EXERCISE OBJECTIVE. Make a Markdown table with the columns Number and Line from the rows, starting at the line with "The width and height of the screenshot is (1018, 576)." and going up to and including the line with "click(963, 106)". Leave out any blank lines.

^^^^

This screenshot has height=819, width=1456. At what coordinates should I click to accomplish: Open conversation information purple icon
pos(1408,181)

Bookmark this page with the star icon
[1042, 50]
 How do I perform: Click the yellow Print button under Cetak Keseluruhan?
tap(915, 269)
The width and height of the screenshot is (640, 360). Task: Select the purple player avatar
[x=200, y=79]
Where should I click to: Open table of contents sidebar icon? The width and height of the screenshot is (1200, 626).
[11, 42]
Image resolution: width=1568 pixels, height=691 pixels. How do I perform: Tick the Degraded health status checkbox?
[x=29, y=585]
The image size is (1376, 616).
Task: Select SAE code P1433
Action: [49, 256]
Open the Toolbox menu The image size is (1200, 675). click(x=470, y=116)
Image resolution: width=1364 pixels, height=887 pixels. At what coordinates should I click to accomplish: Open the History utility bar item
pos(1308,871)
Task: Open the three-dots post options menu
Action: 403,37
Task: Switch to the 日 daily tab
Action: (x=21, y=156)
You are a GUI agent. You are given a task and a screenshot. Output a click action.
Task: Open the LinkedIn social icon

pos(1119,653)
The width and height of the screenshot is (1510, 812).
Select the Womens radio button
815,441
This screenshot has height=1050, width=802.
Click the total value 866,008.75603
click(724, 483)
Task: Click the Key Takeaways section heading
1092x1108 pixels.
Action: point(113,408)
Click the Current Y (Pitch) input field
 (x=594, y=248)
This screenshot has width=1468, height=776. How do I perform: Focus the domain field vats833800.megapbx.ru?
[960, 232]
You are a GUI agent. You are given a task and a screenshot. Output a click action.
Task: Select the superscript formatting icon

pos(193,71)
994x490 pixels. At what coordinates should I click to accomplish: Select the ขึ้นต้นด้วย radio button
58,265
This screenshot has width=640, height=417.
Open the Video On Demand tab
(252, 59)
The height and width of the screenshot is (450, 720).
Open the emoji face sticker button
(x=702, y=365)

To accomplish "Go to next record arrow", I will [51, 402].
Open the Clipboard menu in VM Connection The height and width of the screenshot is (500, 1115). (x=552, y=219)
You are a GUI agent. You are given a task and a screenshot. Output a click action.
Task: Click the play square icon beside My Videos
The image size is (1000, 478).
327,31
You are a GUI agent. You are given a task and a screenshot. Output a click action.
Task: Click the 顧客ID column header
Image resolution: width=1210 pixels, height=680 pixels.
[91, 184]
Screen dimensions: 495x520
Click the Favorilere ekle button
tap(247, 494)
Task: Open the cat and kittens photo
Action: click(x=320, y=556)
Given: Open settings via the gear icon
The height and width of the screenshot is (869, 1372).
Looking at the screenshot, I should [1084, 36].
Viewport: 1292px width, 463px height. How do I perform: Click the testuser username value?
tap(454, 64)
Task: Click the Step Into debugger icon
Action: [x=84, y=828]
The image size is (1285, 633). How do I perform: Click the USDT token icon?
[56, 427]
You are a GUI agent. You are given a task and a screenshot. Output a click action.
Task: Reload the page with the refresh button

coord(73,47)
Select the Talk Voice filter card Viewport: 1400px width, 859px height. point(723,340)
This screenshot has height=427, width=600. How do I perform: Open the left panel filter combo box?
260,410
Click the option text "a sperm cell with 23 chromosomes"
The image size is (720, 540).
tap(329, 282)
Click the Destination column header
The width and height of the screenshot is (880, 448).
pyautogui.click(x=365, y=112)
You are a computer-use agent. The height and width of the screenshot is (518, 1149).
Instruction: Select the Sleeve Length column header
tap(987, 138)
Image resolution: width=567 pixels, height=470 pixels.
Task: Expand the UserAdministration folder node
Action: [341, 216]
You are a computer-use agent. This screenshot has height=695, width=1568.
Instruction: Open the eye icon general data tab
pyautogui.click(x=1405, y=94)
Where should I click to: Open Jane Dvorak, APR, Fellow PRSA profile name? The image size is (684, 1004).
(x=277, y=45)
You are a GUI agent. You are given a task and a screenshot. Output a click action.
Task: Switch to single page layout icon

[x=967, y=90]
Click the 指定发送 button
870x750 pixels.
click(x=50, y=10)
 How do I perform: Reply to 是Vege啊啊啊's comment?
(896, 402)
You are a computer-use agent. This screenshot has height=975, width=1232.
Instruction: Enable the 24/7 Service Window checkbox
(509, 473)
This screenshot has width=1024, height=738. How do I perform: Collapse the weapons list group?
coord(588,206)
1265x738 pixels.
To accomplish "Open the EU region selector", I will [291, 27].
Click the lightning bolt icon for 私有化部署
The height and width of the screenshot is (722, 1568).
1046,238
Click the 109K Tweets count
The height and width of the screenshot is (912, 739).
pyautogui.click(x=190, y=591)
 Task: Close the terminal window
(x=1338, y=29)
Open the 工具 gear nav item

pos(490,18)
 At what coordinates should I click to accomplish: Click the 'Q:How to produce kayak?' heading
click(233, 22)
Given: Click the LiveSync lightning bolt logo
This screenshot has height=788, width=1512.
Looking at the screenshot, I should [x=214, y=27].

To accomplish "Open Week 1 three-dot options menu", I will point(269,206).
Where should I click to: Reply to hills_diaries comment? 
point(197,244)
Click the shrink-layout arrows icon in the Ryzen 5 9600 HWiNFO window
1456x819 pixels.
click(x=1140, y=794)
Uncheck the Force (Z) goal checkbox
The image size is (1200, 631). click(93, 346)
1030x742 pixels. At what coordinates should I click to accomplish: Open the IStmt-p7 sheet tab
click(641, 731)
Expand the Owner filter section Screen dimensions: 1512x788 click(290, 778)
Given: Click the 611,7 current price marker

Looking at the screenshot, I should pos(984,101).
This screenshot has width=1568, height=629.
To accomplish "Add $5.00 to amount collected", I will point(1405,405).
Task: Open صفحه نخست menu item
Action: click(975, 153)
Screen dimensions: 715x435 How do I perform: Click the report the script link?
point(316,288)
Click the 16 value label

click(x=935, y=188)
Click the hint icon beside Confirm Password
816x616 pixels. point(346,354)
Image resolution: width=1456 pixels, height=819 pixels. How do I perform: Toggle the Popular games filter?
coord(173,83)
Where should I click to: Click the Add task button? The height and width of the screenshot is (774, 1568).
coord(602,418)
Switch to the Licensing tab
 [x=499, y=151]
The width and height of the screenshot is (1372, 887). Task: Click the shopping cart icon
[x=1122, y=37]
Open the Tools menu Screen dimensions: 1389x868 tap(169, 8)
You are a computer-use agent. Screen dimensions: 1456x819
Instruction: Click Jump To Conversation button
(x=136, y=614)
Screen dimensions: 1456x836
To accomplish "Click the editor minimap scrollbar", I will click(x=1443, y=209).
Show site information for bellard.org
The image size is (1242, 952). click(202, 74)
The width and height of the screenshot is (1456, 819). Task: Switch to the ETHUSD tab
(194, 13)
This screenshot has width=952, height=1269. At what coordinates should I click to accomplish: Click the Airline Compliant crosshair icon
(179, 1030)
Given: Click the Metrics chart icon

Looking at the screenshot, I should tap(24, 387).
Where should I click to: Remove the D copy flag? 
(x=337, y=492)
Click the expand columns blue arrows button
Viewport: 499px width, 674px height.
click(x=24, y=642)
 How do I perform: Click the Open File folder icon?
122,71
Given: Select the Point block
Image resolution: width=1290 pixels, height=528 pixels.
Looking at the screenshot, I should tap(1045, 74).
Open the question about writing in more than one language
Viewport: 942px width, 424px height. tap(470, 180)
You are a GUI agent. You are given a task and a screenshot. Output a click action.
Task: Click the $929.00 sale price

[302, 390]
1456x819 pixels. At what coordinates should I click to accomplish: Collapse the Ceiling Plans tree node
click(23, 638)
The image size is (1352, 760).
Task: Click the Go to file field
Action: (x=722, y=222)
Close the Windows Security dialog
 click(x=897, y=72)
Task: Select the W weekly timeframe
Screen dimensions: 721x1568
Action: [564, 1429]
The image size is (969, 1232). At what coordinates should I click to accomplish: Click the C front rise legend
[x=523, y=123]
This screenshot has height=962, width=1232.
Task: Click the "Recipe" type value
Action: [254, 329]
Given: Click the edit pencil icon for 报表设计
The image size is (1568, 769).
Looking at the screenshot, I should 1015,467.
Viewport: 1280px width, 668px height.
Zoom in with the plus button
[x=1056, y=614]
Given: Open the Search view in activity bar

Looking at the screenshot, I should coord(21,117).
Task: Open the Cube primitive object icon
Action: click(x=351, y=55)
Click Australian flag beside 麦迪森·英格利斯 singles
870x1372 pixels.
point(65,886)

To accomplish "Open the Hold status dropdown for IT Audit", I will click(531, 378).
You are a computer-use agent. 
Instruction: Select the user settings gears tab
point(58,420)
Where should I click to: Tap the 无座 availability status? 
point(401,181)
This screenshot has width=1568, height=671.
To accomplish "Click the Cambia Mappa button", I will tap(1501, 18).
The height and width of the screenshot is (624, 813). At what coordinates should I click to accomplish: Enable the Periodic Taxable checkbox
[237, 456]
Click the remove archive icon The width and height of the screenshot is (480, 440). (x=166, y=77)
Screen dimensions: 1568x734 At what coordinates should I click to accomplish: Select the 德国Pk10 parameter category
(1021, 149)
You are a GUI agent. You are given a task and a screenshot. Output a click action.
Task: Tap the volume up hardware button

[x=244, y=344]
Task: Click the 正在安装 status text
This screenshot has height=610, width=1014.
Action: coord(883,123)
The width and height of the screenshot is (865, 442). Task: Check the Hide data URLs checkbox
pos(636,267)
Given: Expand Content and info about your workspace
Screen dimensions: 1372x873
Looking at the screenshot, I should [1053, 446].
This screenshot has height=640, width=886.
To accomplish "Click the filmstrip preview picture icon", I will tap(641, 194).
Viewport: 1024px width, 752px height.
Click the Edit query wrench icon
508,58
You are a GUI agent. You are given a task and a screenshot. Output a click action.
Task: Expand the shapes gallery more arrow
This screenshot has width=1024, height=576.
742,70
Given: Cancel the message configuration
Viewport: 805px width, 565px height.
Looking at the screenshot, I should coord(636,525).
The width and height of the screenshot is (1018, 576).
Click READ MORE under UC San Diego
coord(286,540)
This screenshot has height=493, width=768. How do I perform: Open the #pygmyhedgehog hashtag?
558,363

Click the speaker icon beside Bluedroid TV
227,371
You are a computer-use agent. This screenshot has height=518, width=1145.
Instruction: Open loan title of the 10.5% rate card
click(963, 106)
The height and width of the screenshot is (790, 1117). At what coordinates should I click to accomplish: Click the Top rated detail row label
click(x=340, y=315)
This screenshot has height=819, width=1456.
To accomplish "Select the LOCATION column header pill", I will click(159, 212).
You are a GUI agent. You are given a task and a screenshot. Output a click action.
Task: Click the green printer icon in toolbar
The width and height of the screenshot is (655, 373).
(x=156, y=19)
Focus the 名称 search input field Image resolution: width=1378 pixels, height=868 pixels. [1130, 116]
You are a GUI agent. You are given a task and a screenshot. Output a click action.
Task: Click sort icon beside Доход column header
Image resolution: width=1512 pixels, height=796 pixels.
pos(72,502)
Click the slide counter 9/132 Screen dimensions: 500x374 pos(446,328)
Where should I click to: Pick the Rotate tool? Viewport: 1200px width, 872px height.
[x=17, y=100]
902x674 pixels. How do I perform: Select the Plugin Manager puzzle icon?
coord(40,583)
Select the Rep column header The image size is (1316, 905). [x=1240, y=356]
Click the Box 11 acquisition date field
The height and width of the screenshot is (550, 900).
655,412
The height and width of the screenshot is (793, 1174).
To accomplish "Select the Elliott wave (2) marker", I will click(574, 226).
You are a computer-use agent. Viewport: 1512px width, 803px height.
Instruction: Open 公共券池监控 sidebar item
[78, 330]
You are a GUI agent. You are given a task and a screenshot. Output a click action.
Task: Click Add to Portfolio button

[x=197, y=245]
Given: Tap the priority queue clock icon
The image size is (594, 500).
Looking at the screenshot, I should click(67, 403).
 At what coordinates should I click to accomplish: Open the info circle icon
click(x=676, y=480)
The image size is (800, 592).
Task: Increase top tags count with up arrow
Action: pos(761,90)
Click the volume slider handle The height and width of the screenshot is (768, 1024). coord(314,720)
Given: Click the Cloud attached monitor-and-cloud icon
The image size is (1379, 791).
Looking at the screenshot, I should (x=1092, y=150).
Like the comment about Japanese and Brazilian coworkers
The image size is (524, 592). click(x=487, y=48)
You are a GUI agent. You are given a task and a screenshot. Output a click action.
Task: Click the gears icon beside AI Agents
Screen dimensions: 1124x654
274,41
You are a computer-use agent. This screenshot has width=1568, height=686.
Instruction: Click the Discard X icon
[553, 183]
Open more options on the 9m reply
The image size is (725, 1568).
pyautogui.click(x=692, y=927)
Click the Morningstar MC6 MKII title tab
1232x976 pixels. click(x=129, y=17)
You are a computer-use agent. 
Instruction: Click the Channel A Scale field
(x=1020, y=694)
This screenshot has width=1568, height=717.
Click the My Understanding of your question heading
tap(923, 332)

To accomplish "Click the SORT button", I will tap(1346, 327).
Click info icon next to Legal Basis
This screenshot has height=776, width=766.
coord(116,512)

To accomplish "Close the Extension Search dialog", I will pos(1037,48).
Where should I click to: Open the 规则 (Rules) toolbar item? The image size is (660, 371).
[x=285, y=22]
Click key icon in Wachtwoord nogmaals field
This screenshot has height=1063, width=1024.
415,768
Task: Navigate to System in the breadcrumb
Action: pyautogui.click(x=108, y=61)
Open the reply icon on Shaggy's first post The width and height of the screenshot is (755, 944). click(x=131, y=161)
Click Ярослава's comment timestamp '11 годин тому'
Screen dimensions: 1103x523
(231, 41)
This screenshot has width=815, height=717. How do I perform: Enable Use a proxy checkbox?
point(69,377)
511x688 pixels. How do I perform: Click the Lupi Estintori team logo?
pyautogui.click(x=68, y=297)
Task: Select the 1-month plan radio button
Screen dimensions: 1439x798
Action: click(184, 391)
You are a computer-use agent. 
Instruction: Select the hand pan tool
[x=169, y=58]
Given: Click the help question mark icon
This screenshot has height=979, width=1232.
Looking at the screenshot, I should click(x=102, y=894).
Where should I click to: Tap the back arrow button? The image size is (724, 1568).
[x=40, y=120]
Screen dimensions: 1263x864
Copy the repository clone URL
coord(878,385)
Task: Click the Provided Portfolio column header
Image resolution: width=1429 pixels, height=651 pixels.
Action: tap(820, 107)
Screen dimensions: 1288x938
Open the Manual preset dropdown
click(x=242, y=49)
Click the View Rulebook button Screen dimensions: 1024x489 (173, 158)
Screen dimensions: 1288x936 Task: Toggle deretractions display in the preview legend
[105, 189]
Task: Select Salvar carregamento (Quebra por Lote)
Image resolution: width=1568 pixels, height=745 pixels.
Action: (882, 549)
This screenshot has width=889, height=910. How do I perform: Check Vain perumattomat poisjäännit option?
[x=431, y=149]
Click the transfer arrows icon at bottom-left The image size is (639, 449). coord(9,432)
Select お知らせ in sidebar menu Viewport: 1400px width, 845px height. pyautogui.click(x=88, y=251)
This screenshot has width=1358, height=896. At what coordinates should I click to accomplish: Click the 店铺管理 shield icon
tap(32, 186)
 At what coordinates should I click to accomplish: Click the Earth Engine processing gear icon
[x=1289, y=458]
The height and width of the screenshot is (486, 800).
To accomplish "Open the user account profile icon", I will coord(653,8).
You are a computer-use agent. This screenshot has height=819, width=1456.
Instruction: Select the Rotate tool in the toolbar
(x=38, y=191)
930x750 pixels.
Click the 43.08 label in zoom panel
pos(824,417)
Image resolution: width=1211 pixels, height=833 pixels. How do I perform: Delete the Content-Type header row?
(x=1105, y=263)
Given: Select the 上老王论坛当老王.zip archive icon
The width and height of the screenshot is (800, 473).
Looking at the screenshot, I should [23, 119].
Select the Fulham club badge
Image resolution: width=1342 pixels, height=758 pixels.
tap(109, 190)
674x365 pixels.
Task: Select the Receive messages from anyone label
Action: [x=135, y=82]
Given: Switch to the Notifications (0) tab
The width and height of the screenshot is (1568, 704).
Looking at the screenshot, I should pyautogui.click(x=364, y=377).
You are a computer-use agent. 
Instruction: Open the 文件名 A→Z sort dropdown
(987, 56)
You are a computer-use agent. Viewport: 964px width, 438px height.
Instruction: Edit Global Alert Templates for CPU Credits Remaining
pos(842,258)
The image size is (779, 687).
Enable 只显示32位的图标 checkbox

^^^^

RESPONSE TO THIS EXERCISE.
| Number | Line |
|---|---|
| 1 | The width and height of the screenshot is (1018, 576). |
| 2 | Click READ MORE under UC San Diego |
| 3 | coord(286,540) |
| 4 | This screenshot has height=493, width=768. How do I perform: Open the #pygmyhedgehog hashtag? |
| 5 | 558,363 |
| 6 | Click the speaker icon beside Bluedroid TV |
| 7 | 227,371 |
| 8 | You are a computer-use agent. This screenshot has height=518, width=1145. |
| 9 | Instruction: Open loan title of the 10.5% rate card |
| 10 | click(963, 106) |